**Task description:**
Copy the entries below exactly. Images do not belong in the copy.

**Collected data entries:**
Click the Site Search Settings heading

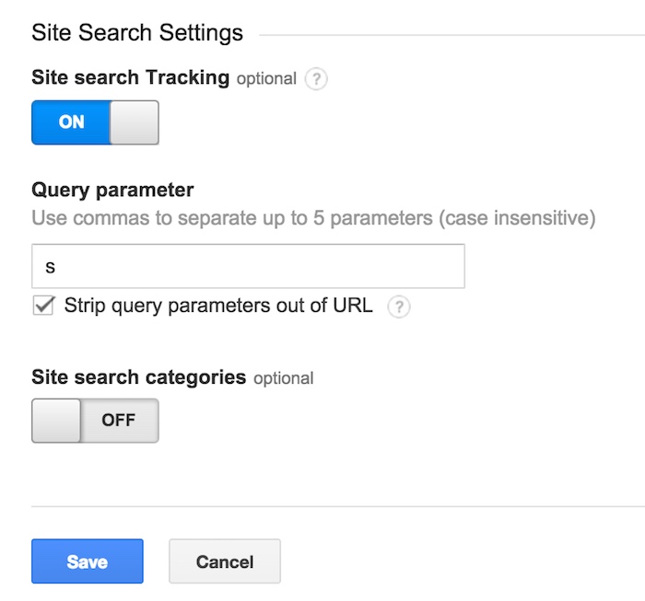(137, 33)
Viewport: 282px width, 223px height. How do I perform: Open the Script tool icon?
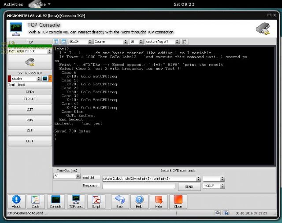(96, 200)
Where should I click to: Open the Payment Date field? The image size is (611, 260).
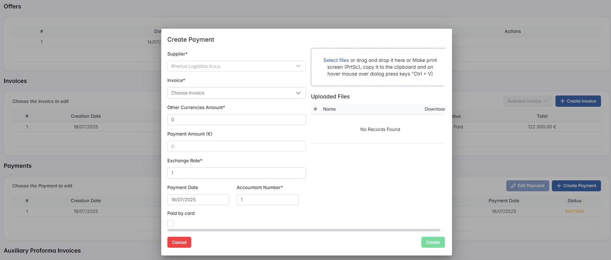pyautogui.click(x=198, y=200)
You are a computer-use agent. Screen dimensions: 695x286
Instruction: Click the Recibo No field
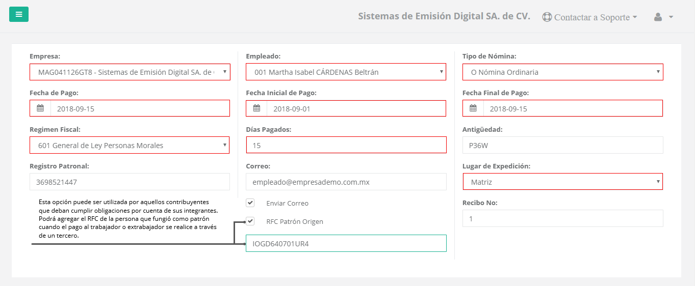(x=563, y=218)
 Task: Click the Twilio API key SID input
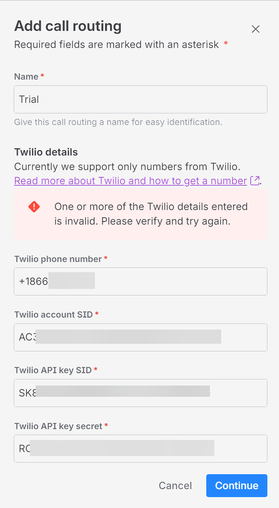coord(141,393)
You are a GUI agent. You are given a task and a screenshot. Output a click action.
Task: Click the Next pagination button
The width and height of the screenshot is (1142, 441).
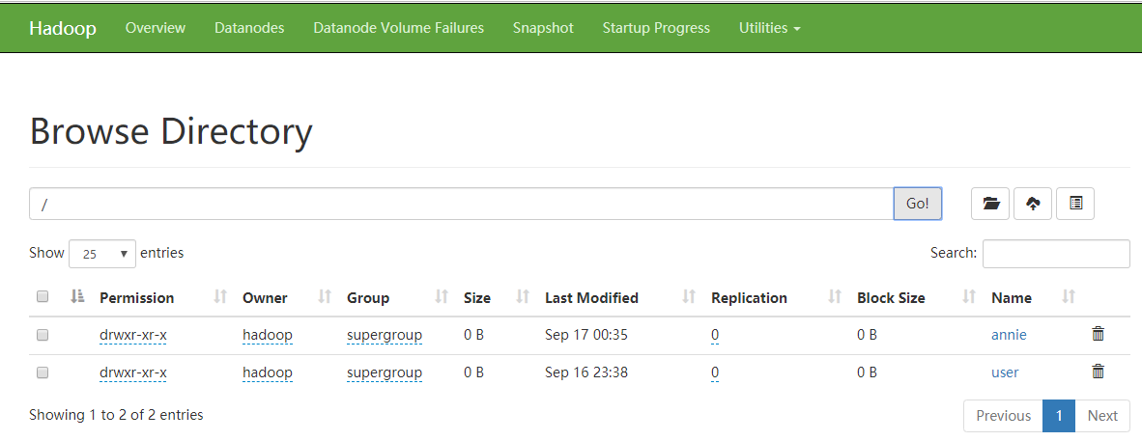1101,416
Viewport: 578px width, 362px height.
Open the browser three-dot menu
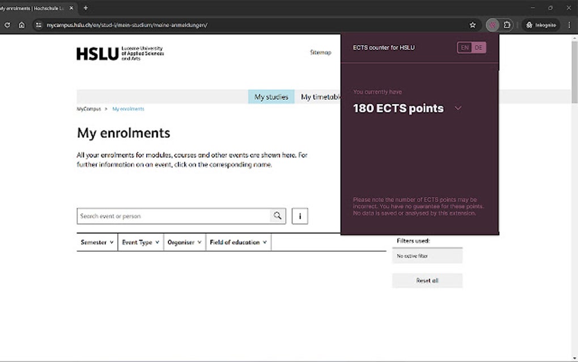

**Solution to the problem:**
Click the Site Search Settings heading

(137, 33)
Viewport: 282px width, 223px height. How do I perform: Open the Script tool icon?
(96, 200)
Where should I click to: Open the Payment Date field? The image size is (611, 260).
pyautogui.click(x=198, y=200)
You are a computer-use agent. Screen dimensions: 695x286
Instruction: Click the Recibo No field
(x=563, y=218)
 Task: Click the Twilio API key SID input
coord(141,393)
You are a GUI agent. You are given a task and a screenshot. Output a click action.
Task: Click the Next pagination button
The width and height of the screenshot is (1142, 441).
1101,416
Viewport: 578px width, 362px height.
Open the browser three-dot menu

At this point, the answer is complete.